[O13-02] 救命救急センター外来看護師の退院支援に関する意識調査
Keywords:退院支援
【はじめに】A病院は高度急性期病院で救命救急センターを有し2008年から退院支援を開始しているが、夜間・休日に緊急入院となった場合は介入されず病棟入院となっている。現在、救急外来では退院支援スクリーニングシートの活用はされておらず、医療ソーシャルワーカー(以下:MSW)が医師から直接依頼を受けて介入しているため、看護師が直接退院支援に介入する機会は少ない。そこで退院支援導入後に病棟勤務経験のある看護師は、救急外来においても退院支援を意識した介入を行っているのではないかと考え、救急外来看護師の退院支援に関する意識が退院支援経験の有無に影響されるのか調査した。【目的】救急外来看護師の退院支援に関する意識を明らかにする。【方法】A病院に勤務する救急外来看護師を対象に、「属性」「退院支援に関する用語と退院システムの理解」「救急外来からの退院支援の可能性」「救急外来からの退院支援を阻害する因子」「退院支援に関係する情報共有手段」について17項目のアンケート調査を実施した。分析方法はアンケート調査結果を項目別に得点を合計した後、平均値を算出しA病院で退院支援導入後に、病棟勤務経験有無の2群で比較した。【倫理的配慮】本研究はA病院看護部の承諾を得て実施した。【結果】「退院支援に関する用語と退院システムの理解」の項目で退院支援導入後に病棟勤務経験のある看護師は病棟経験のない看護師と比較すると有意差を認めた。「救急外来からの退院支援の可能性」「救急外来からの退院支援を阻害する因子」「退院支援に関係する情報共有手段」の項目では有意差は認められなかった。救急外来からの退院支援の可能性に関する質問では、看護師全体が退院支援に対する関心は高く、救急外来で退院支援に必要な情報の収集とアセスメントは可能で、救急外来から退院支援を考えるのは可能だと考えていた。【考察】退院支援経験のある看護師は、病棟で定期的に退院支援に関わり、退院支援に関する事例カンファレンスに参加する機会があった。その中で退院支援の概念とプロセスを理解できたのではないかと考える。退院支援の経験がない看護師は知識と経験不足から退院支援を行うには困難であり、サポートが必要であると考える。
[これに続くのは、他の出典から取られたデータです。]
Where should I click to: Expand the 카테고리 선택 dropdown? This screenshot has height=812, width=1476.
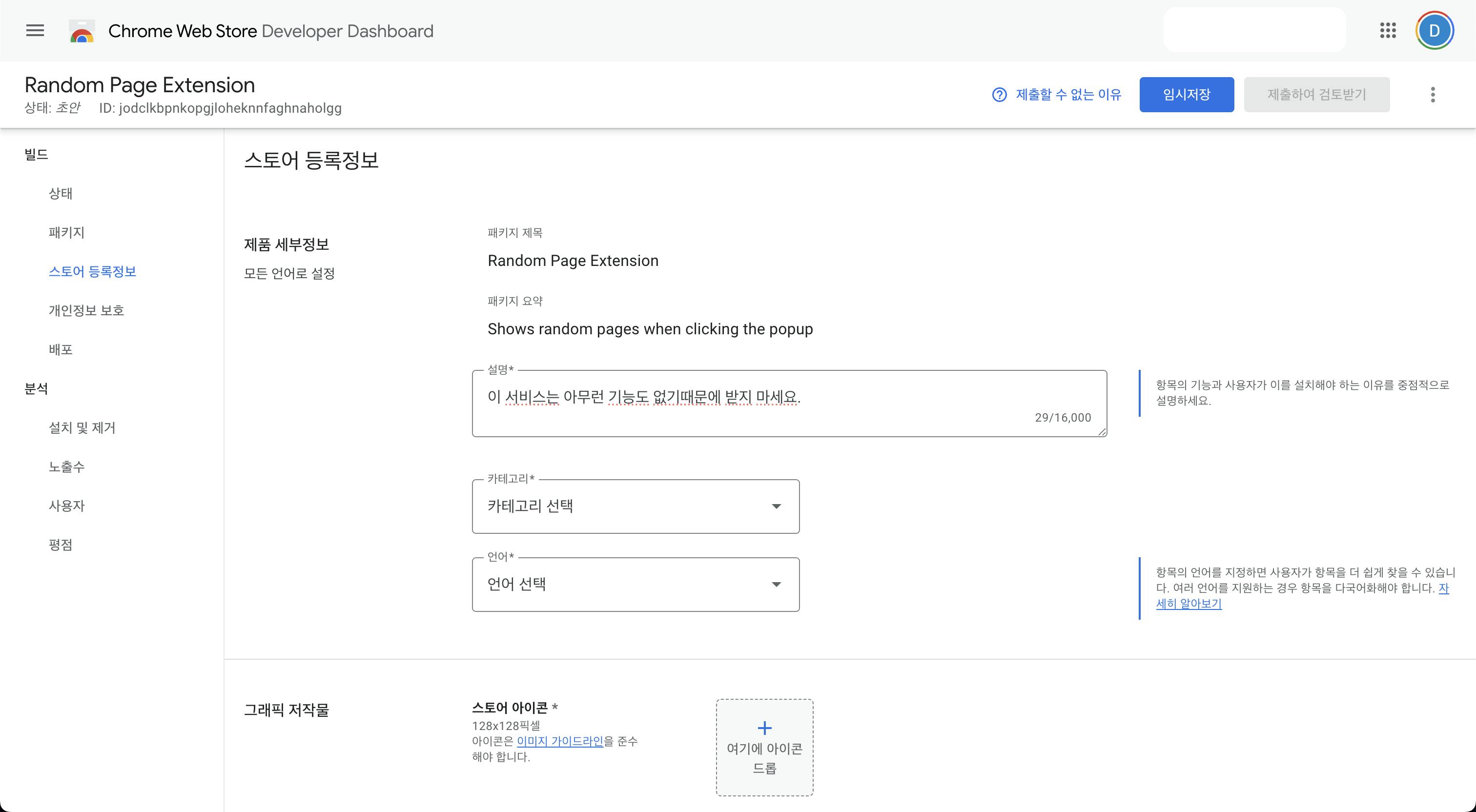click(636, 506)
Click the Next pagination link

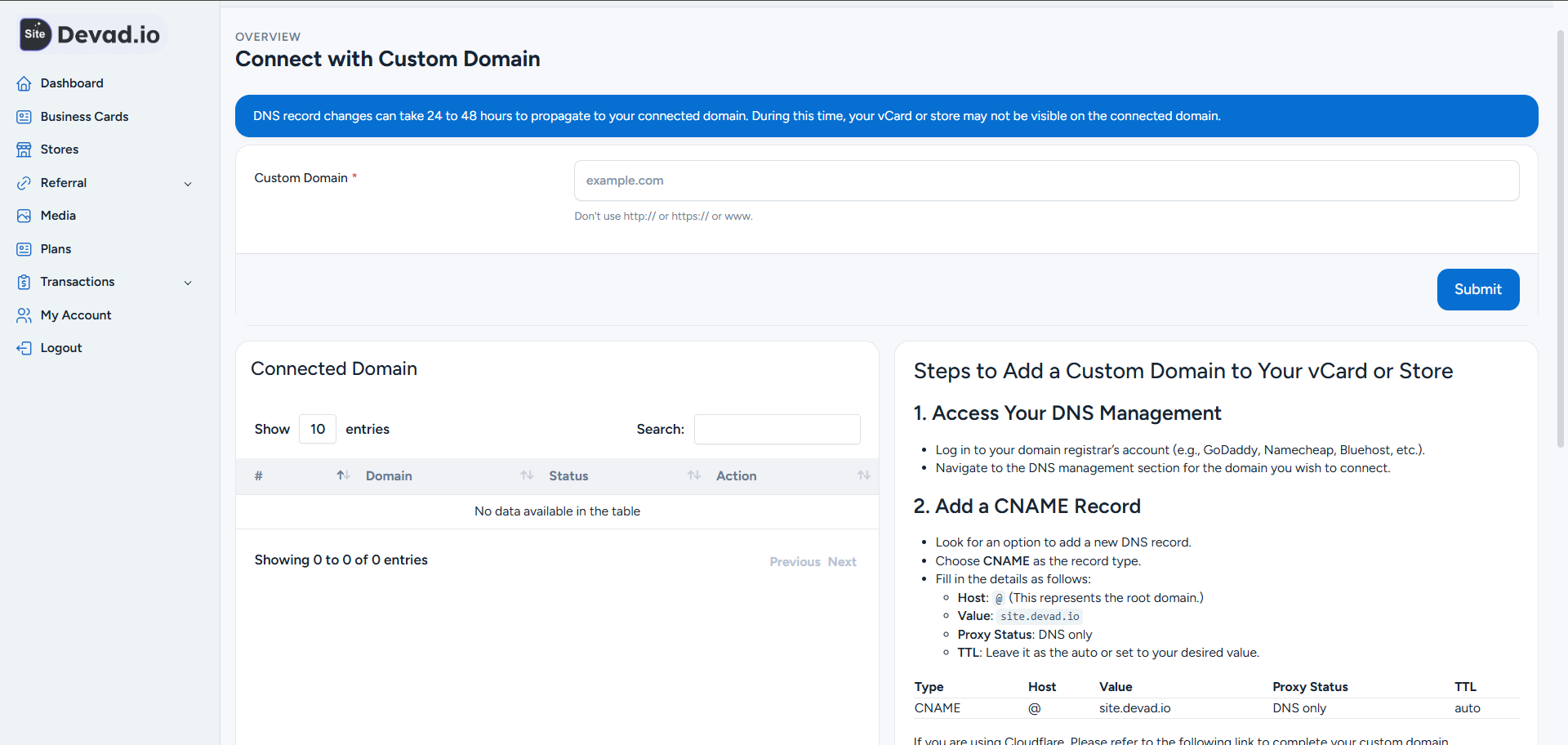pos(842,561)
A病院では救急外来からMSWへ介入依頼を行う件数が年々増加傾向にある。受診時から社会資源が必要な状況の患者に携わる機会や、MSWへ情報提供を行うことが増え、退院支援の必要性を理解することが出来たのではないかと考える。一方で、退院支援経験の有無に関わらず救急外来では処置・治療優先に行うべきだと考えており、日々の業務の中で救命治療が最優先され、救命を意識した状況下では診療の介助を優先に行い情報収集の時間も限られるため退院支援の優先度は低くなると考える。また、A病院の平均在院日数は9.9日で早期から患者の社会背景を把握し、必要な社会資源を考え退院支援を開始することが求められている。救急外来看護師は来院時から退院支援を行うために受診時に得られた情報を病棟へつなげる必要があると考える。救急外来から退院支援を行うためには、退院支援に対する理解を深めるための勉強会や事例検討会を定期的に開催するとともに、重傷者が来院し短時間の関わりであっても記載できる退院支援スクリーニングシートの検討が必要だと考えた。【結論】1.経験がある看護師と経験がない看護師では退院支援についての退院支援についての理解で有意差があった。2.退院支援の経験の有無に関わらず、救急外来で得られる情報は退院支援に活用でき、救急外来から退院支援を行うのは可能だと考えていた。